Statistics for the period show that despite the abolition of a wide range of
textiles and clothing tariffs for lines traded between South Africa and its
neighbouring countries, as well as the EU and the US, exports in the former
category have risen moderately while the latter have fallen dramatically.
The South African government had hoped that signing the March 2001 Africa
Growth and Opportunity Act (AGOA) with the US, the January 2000 FTA with
the EU, and the September 2000 Southern African Development Community
trade protocol would actually increase exports.
However, according to the country’s Textile Federation, while last year’s South
African textiles exports amounted to US$562.6m compared to US$392m in
2001, exports of clothing fell, being recorded at US$95.6m in 2007 compared
to US$222.4m in 2001.
The problem, said Textiles Federation spokesman Brian Brink, was that while
his industry had indeed benefited from South Africa’s trade agreements, the
fluctuating nature of the South African rand compared to the US dollar had
weakened the competitiveness of exports, even as their prices were reduced
through the removal of duties.
“There have been some advances in terms of greater exports under these
agreements, especially under AGOA, but when the rand strengthened
between 2003 and 2007 our competitive edge was taken away,” he said.
“Although exports of apparel from South Africa to the US did grow 38% in the
first year after the introduction of AGOA in 2001, export growth was limited by
the restrictive rules of origin.
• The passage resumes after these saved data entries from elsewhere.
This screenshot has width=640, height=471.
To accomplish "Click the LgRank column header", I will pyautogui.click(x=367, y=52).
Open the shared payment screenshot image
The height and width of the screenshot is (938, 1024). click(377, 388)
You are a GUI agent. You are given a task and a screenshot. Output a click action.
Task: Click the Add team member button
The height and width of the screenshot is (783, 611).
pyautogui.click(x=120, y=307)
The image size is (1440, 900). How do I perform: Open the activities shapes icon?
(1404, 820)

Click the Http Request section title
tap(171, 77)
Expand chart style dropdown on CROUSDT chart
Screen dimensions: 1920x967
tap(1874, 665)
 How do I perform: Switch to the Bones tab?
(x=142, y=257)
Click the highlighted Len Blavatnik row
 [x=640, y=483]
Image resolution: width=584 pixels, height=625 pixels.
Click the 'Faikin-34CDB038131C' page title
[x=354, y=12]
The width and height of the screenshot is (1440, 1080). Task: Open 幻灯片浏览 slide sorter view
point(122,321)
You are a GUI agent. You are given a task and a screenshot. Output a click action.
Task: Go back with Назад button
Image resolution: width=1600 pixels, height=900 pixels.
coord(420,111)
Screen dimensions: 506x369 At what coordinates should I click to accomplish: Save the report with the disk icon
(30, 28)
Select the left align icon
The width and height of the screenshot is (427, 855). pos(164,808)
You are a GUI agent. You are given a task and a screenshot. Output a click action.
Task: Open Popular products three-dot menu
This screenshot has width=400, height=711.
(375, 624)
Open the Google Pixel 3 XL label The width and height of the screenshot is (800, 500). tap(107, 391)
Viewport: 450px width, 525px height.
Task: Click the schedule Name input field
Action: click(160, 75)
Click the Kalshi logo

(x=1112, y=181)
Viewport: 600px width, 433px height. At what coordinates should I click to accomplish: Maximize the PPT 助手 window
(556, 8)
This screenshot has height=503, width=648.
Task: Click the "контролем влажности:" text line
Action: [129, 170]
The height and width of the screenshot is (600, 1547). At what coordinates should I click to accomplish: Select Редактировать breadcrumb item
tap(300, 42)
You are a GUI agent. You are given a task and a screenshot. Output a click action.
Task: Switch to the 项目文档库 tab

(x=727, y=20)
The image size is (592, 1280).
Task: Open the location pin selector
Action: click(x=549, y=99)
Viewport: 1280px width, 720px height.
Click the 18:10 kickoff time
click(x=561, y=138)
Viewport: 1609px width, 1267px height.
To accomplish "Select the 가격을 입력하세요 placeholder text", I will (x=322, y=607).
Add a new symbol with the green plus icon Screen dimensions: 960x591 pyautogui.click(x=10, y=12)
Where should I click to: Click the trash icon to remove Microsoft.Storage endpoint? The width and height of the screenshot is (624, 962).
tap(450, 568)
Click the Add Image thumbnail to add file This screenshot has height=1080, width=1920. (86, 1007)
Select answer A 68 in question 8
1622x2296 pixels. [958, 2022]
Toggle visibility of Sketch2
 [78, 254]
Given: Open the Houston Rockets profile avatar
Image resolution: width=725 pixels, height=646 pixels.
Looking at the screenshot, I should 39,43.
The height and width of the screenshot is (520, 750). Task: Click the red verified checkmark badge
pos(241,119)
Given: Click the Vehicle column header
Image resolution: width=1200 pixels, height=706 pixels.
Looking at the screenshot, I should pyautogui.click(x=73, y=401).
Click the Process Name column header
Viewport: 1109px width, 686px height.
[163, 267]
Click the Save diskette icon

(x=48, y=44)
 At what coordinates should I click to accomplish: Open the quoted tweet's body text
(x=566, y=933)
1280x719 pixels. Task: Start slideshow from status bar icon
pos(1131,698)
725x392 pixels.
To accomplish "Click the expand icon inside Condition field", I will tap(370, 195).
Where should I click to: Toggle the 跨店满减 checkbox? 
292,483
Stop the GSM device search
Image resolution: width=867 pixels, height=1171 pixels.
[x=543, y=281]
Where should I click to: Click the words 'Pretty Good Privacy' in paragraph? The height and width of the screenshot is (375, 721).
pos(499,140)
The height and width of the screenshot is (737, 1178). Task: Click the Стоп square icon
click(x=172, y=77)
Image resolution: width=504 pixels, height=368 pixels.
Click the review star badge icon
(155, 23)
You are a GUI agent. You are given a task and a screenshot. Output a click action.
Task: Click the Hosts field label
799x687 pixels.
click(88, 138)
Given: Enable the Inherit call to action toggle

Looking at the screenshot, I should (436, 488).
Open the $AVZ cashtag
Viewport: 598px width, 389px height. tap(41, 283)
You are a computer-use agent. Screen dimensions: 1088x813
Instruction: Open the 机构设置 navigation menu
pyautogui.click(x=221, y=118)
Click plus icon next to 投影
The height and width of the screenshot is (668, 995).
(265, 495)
Once buyers realised the limitations, their interest
declined,” he explained, before adding that currency volatility was also an
added factor.
But Dr Ron Sundry, a senior research fellow at the Trade Law Centre for South
Africa said there were also other reasons for the industries ongoing problems.
“Our regional agreements are a joke really. South Africa signed up – to drop its
tariffs – early as a sign of good faith. But many of the other countries, like
Angola, DRC [the Democratic Republic of the Congo] and Zimbabwe, are so
messed up they have been unable or unwilling to follow suit.
“But the real problem is why can Asian producers expand and South African
ones cannot? The answer is productivity. We are not as productive as other
countries and until we get that right we will remain behind,” he concluded.